Is it normal for my mother to never bring up my fiance or ask how he is doing She pretends like he doesn't exist?

I still live with my parents and there is plenty of opportunity for them to do so. I introduced my fiance to my parents a year ago. Since then my fiance has come over about 8 times and his parents met my parents in January. The last time he came over was in February and my parents have not said one word about him since. It's like he doesn't even exist.

Long story short they are not happy because he is a different ethnicity as them although we are both Caucasian. Like no one would even know we are different ethnically by our looks. My mom has made her comments though... like last week was my sister in law's grad party and we were looking for men for my younger cousin. And then my mom got upset and said in a bitchy voice "I wonder why we never did this for <my name> when she was younger so she could have found someone. And I said "I already have someone thank you".

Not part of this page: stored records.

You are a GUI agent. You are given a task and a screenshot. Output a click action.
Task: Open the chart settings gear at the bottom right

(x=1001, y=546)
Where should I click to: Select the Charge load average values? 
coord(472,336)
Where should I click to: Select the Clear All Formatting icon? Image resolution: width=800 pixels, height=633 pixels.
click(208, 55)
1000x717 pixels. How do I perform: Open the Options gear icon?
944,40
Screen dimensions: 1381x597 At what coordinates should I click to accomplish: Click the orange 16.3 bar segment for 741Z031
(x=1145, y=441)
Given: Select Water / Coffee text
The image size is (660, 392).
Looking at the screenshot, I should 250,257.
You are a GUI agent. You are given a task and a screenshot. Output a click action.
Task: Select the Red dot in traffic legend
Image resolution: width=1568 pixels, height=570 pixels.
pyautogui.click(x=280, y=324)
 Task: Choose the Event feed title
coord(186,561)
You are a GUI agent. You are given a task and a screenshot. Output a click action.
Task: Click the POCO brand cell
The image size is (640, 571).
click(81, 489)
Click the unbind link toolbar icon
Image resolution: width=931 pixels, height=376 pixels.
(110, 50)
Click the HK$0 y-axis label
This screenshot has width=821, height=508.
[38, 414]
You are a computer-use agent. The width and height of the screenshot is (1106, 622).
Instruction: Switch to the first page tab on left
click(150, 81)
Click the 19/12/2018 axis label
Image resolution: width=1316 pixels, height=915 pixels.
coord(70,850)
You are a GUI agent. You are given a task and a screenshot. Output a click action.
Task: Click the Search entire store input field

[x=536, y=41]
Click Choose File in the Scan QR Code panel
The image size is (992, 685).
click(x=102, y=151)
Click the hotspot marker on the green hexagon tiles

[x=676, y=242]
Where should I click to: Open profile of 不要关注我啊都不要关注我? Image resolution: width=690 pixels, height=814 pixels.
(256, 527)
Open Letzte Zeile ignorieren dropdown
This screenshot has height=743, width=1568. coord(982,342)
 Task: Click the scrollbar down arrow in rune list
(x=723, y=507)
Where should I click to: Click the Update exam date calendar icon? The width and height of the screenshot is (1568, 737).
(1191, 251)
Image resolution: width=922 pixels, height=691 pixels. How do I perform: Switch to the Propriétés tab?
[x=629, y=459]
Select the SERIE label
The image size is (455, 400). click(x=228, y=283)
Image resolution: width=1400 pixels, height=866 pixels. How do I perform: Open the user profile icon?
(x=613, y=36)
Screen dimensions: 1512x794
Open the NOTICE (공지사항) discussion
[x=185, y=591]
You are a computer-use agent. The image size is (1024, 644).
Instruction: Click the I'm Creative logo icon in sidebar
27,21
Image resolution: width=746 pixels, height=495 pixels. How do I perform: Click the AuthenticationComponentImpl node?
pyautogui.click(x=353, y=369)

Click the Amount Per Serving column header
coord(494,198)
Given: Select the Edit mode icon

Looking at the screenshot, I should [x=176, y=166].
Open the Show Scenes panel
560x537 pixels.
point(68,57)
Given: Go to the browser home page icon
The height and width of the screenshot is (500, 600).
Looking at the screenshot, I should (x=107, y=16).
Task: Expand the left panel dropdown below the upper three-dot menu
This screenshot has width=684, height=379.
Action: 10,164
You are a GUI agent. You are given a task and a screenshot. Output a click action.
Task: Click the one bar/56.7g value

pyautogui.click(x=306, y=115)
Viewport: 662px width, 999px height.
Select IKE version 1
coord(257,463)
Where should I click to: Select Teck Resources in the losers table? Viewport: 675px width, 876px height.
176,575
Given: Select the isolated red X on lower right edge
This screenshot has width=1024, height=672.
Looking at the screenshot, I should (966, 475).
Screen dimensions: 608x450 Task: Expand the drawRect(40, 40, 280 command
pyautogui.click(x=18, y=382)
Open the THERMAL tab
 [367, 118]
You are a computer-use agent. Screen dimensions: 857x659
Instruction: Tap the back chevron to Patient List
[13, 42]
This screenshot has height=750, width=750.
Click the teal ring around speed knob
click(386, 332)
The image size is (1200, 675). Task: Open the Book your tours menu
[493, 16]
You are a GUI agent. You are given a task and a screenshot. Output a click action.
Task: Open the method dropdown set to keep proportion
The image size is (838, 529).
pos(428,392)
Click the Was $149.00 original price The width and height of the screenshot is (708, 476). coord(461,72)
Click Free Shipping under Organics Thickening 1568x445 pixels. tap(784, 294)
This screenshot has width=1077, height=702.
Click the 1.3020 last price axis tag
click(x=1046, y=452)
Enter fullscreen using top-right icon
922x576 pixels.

My parents still have not mentioned my fiance to my extended family such as my aunts, uncles, grandparents, etc. Only my immediate family knows (although I did go behind my parents back and told my moms family (who are open minded and my grandma is white so she is very approving) but I'm customarily supposed to wait for my parents to tell them. I wanted my fiance to meet my extended family during the holidays but my parents declined. They said they want to meet his parents first. There has been no action taken since and there have been countless family get togethers. What hurts is when my brother was engaged his fiance was invited to everything.

I don't bring my fiance up because it usually starts an argument. I just wasn't sure if this is normal... or if I'm always supposed to be the one bringing it up. I though this was supposed to be a happy time because I found someone I love and want to spend the rest of my life with. Instead this is the most stressed I've ever been and keep going back and forth about breaking the relationship off because I can't handle the stress.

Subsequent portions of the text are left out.